The for loop continues from where it left off. If 5 didnt work and it has backtracked to this loop again, the loop will next try 6 (if 6 is valid).

I understood it this way as the row and column is inside the solve function they are different variables every time function gets called . Lets take an example suppose if we go on solving solve for 1st empty 2nd empty and reach 3rd empty where we cant find a value that so the solve function returns false it traces back to the if statement of 2nd empty where the row and col are that of the 2nd empty space and sets it to zero and the for loop continues form where it left off and so on...

@@MP-zz9wr I don't quite see the recursion and the backtracking. for i in range(1,10): if valid(bo, i, (row, col)): bo[row][col] = i if solve(bo): return True bo[row][col] = 0 does the if statement calls solve(bo) instead of just checking if "solve(bo)'s boolean state is True? and when it calls solve, it goes into the next level of recursion?

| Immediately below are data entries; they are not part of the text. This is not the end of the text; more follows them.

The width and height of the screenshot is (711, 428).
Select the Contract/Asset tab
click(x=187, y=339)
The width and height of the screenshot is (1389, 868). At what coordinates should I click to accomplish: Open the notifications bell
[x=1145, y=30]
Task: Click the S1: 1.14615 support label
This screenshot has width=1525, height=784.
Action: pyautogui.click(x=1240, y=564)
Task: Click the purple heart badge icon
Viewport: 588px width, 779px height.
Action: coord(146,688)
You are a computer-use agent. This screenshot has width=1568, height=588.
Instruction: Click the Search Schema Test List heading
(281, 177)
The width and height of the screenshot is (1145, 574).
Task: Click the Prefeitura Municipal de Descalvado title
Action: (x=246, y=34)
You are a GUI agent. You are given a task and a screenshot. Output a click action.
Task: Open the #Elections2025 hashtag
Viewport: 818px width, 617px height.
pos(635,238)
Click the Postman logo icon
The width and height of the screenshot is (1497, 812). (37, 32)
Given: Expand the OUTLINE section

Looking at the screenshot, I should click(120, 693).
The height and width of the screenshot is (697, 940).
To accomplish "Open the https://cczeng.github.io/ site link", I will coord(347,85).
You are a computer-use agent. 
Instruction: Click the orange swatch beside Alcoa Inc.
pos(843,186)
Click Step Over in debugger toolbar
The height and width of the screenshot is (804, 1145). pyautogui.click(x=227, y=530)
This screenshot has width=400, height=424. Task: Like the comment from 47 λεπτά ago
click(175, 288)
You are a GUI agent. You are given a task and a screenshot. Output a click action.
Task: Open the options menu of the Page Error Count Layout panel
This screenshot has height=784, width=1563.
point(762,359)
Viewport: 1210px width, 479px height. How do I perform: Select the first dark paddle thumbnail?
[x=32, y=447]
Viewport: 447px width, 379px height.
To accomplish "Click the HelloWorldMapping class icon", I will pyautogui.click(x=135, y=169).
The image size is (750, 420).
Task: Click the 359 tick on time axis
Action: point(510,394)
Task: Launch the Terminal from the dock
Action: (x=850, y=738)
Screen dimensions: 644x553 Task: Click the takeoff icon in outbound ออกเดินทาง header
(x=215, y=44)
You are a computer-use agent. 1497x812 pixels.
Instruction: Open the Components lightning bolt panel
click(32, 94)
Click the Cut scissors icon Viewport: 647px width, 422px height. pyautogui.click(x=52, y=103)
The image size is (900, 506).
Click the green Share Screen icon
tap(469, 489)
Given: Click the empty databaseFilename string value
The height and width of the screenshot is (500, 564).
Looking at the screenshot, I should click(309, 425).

Edit: Looks like someone answered it below. Thanks.

Vorturo, you are correct. There is no need to write "return None" in the function, since by default if there is no return statement, it returns None. However, it is a good coding practice is that you add a "return None" statement to the function if you are going to use that value. For example, if you are just calling a function to print text to the console, and you are not going to use the returned value from the function, there is no need for a return statement. But, if you are going to use the None value returned from a function, then it is recommended to add a return None statement. This is mainly for good code readability.

It is integer division, so the remainder gets dropped, then multiply. So it essentially rounds the number off to a multiple of 3. So not quite back where it began.